These samples provide crucial information regarding disturbance history in selected regions across the Russian boreal forest and are designed to serve as a training and/or validation data set for coarse resolution data products. It can provide insights regarding the timing and locations of fire and logging events that occurred from 1985 to 2000 within the 55 selected Landsat stacks in the Russian boreal forest. Even though it is not a wall-to-wall assessment, this effort represents the first known product with this spatial resolution and geographical span before the year 2000 and could be expanded further using additional stacks. However, the current selection of stacks was considered to be a good representation of the heterogeneity of the Russian boreal forest in terms of both forest composition and disturbance regime.
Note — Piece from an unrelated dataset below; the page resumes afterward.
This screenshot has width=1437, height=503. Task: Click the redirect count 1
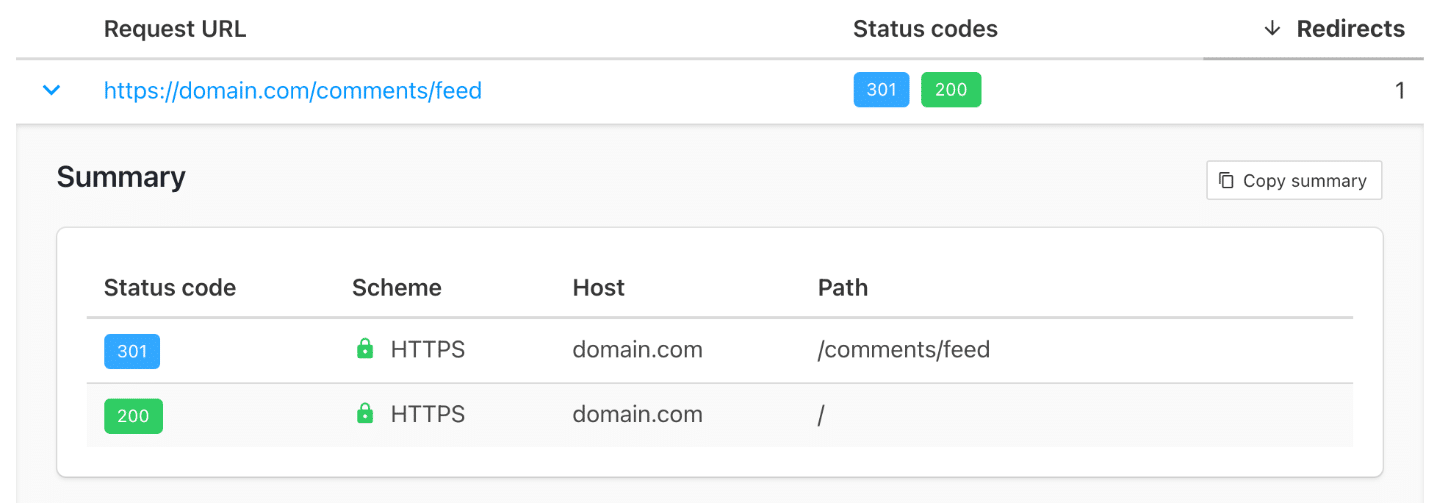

Although the timing of disturbances are approximated and linked to the dates of available imagery rather than to the actual timing of disturbance, the applications of this data set include:

• An opportunity to assess variation in temporal changes in disturbance rates at decadal scales across Russia as a whole, and at finer temporal scales in European Russia, where dense stacks of Landsat data are available.
• The quantification of long-term forest disturbance history within individual Landsat scenes. While we did not provide a differentiation between fire- and logging-driven disturbances, this data set represents the basis for attribution based on extent, shape and possibly additional spectral information in the data.
• The potential to serve as a data input to studies that require information regarding the disturbance history of the Russian boreal forest.

This data set will benefit subsequent studies on a variety of aspects of the Russian boreal forest, especially in relation to the carbon budget and climate.

The results of the disturbance classification algorithm were evaluated through an analyst-driven double-blind validation (Chen et al., 2014). The double-blind method separates the process of mapping and random point generation from analyst-driven assessment by involving a separate set of analysts who have no a-priori knowledge of disturbances in the area and no prior involvement in the processing stream. These analysts are requested to examine the stack of imagery and assign the year of disturbance or undisturbed category to a set of points with no attributive information. No prior information is given to the analyst regarding the number of pixels expected to belong to a particular disturbed or undisturbed category with the varying number of points among image stacks.

The time-stamped sample points were compared with the classification results through the construction of confusion matrices and corresponding statistics including the omission and commission errors, overall accuracy and Kappa coefficient. In addition to the global accuracy assessment (i.e., across the entire Russian boreal forest), the 55 maps were divided into several groups based on either geographical location (i.e., European Russia, Western Siberia and Eastern Siberia) or stack density (i.e., sparse or dense). For each of these groups, the evaluation statistics were also calculated and compared.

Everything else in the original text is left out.